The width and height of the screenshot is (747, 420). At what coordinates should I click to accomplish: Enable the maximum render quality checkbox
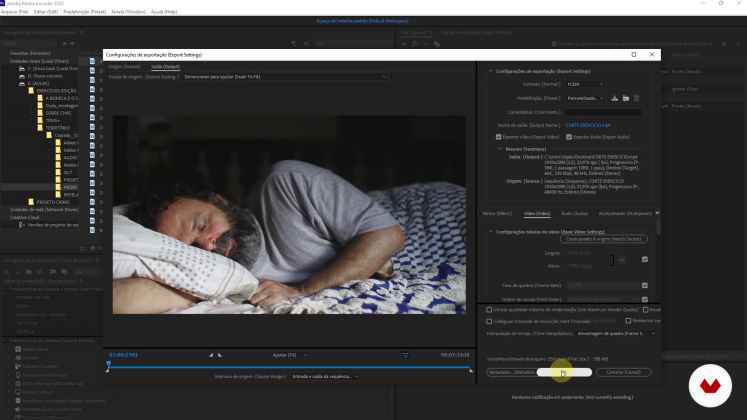489,309
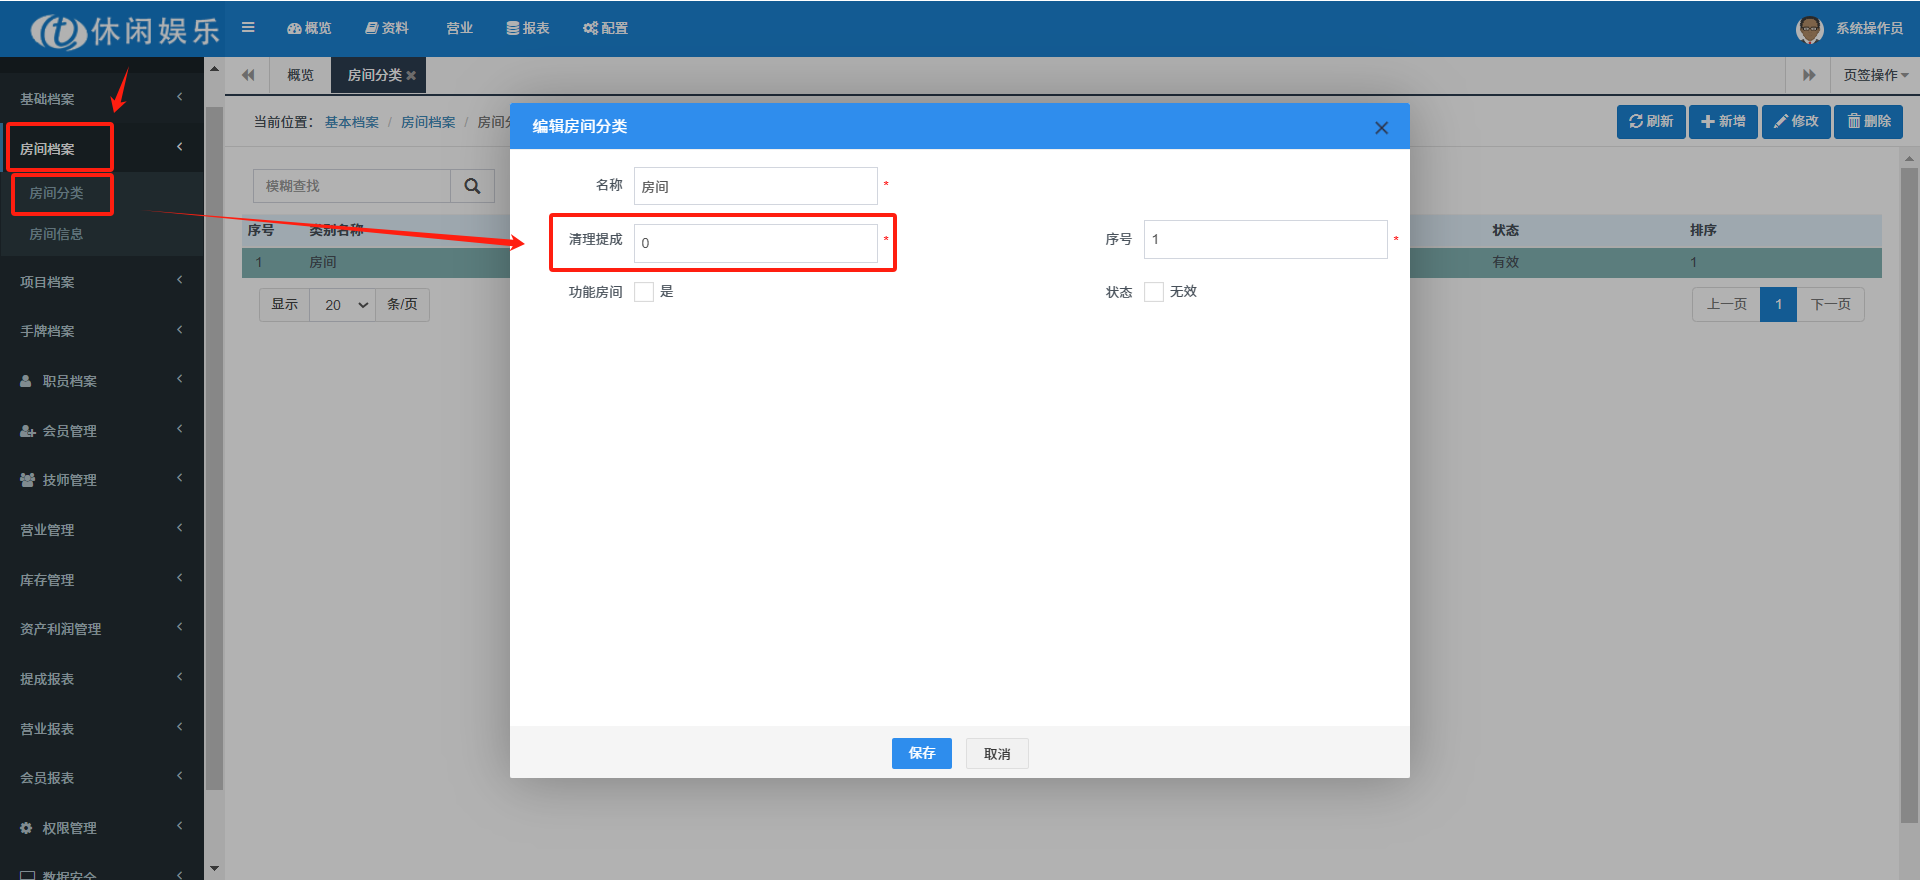Click the system operator avatar icon
The height and width of the screenshot is (880, 1920).
(x=1809, y=29)
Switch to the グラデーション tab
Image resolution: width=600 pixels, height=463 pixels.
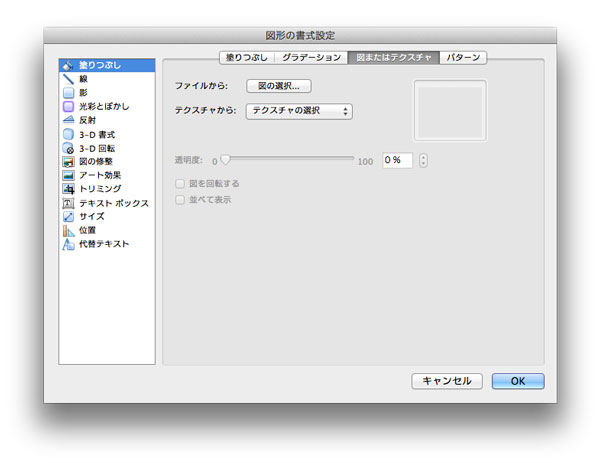311,58
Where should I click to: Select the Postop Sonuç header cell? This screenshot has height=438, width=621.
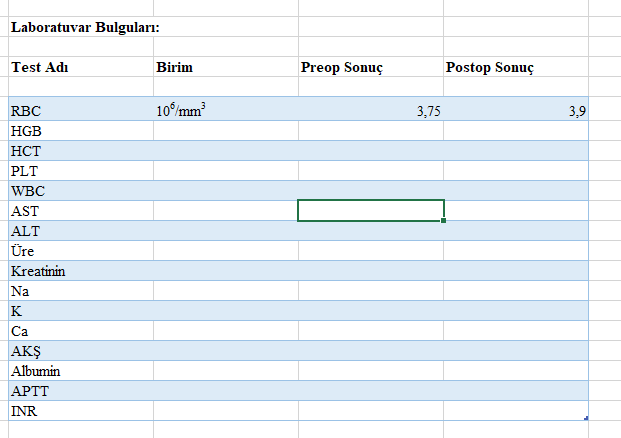pyautogui.click(x=516, y=67)
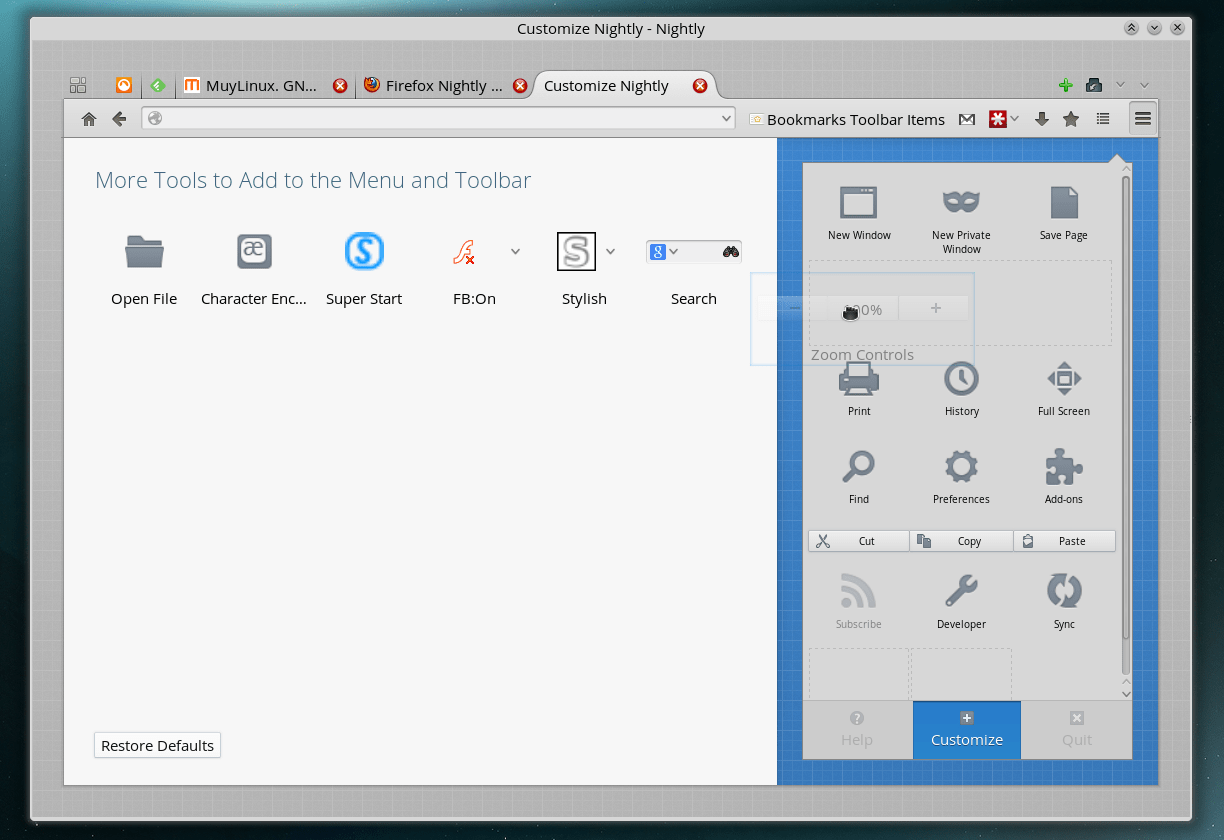The height and width of the screenshot is (840, 1224).
Task: Click the Open File folder icon
Action: (144, 251)
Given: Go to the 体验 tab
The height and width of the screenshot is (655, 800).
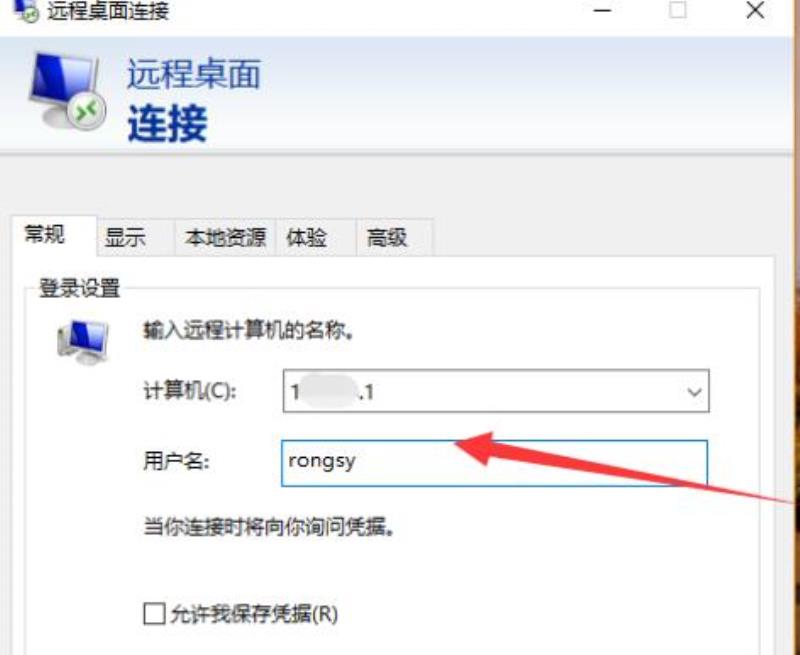Looking at the screenshot, I should coord(306,237).
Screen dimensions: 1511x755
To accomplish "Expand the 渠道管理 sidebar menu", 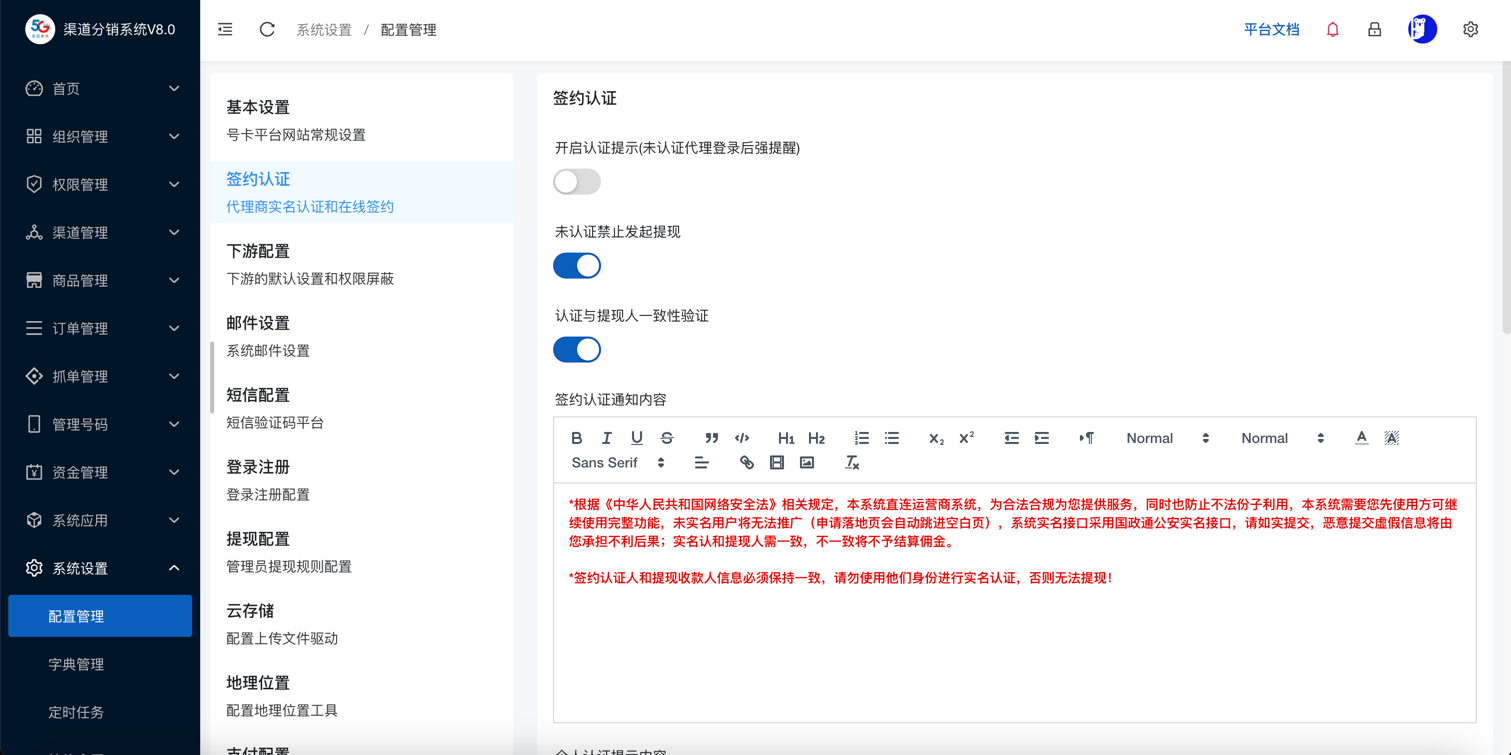I will 100,233.
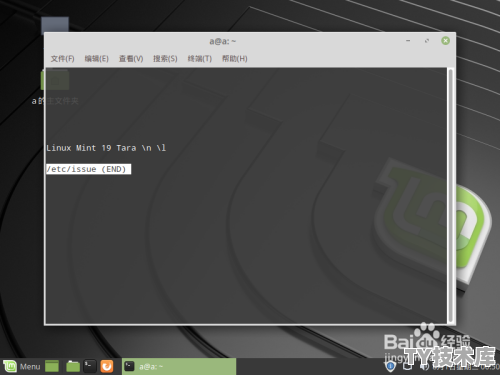
Task: Open the 编辑(E) menu
Action: pos(96,59)
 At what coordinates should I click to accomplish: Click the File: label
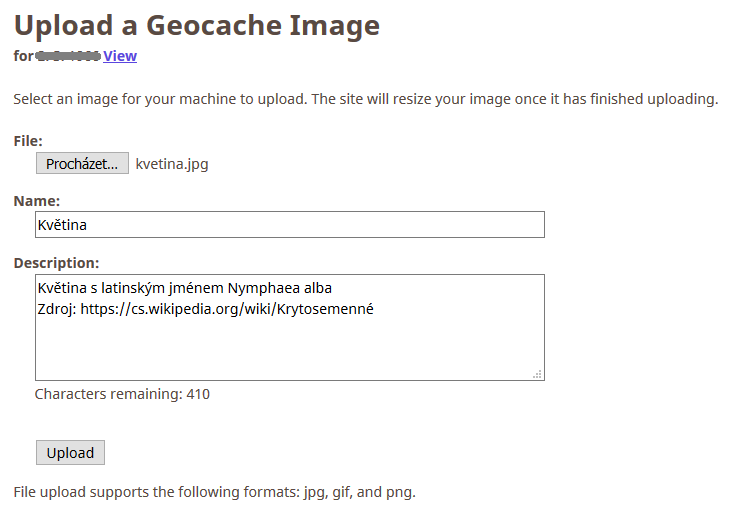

+--

▶ _Task goal_
Copy back, word for word, every line between the top of the material above and the line that contains "Given: Go to the 体验 tab", both included, without any pictures.

▶ _Response to this task_
The width and height of the screenshot is (747, 420). At what coordinates should I click to accomplish: Enable the maximum render quality checkbox
489,309
Click the system operator avatar icon
The height and width of the screenshot is (880, 1920).
(x=1809, y=29)
Switch to the グラデーション tab
Image resolution: width=600 pixels, height=463 pixels.
311,58
Where should I click to: Select the Postop Sonuç header cell? This screenshot has height=438, width=621.
pyautogui.click(x=516, y=67)
The height and width of the screenshot is (840, 1224).
Task: Click the Open File folder icon
Action: (144, 251)
Given: Go to the 体验 tab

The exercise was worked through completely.